Remarkably warm, Datu Manib, who had two wives, toured the guests to his barns that resembled in appearance to small houses. Inside them were the bountiful harvest of rice, corn, and fodder; there were also large beehives of wax inside. He later presented the guests with drinking water mixed with honeybees to quench everybody’s thirst.
It was Datu Manib himself who led the group in its first stage of the trip, displaying without bluster his horsemanship, like descending a hollow so steep and rapid that the team had to dismount from their horses for safety.
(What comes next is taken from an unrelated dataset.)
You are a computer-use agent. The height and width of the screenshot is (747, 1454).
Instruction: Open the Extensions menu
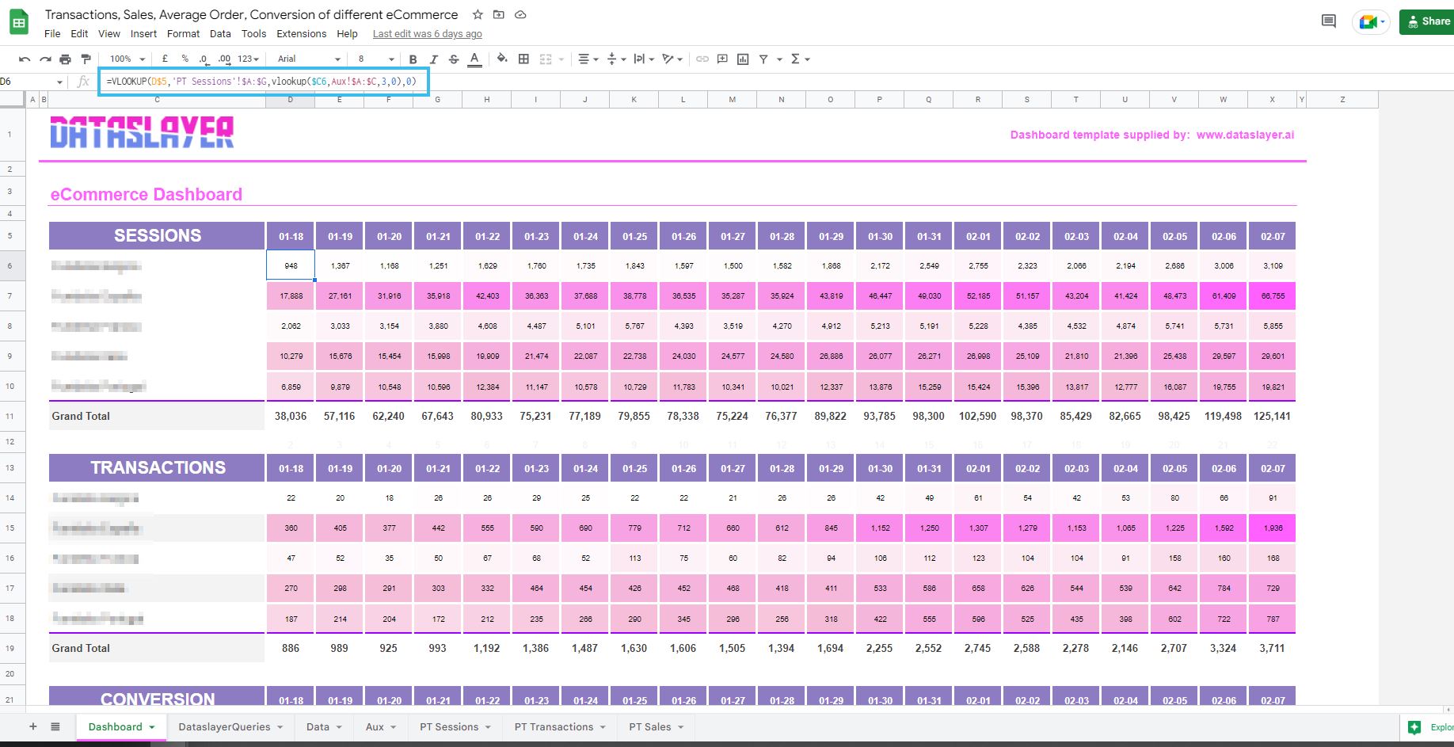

Clinging to his horse, the governor later wrote, the datu “descended like the genius of the desert, then gaining the opposite slope with the speed of a whirlwind. At every step, weedy undulations presented themselves, difficult to gain until reaching Sibulan, whose first houses were hidden in the steep forest like the nests of nightingales.”
Datu Manib’s second house was on a small plain covered by various palms; it stood on pillars of tree fern trunks fenced by reeds that preserved the cocoa and corn plantation and enclosed like a garden. The staircase had a kind of beam that split at intervals. The house had only one elevated floor and had a room with a bed festooned with curtains hanging like a canopy and erected on a platform. The house was assigned to the datu’s favorite wife.
Moreover, at one end of the room, occupying its entire front wall, there was a cot made of boards on which all those who entered the open shelter rested in a tight bundle. In front of it, on the opposite side, was the hearth, a kind of box filled with earth, around which the slaves slept.
Hanging from the walls, as an ornament, were numerous weapons and guns embraced with reeds, stacks of plates, and cups of various kinds, whose quantity signified the opulence of the owners. In one corner there were rustic looms that, skillfully managed by slaves and women, produced their usual native fabrics. Before the team left in earnest for Mount Apo with their guides, the datu, always cordial and modest, offered them a native wine.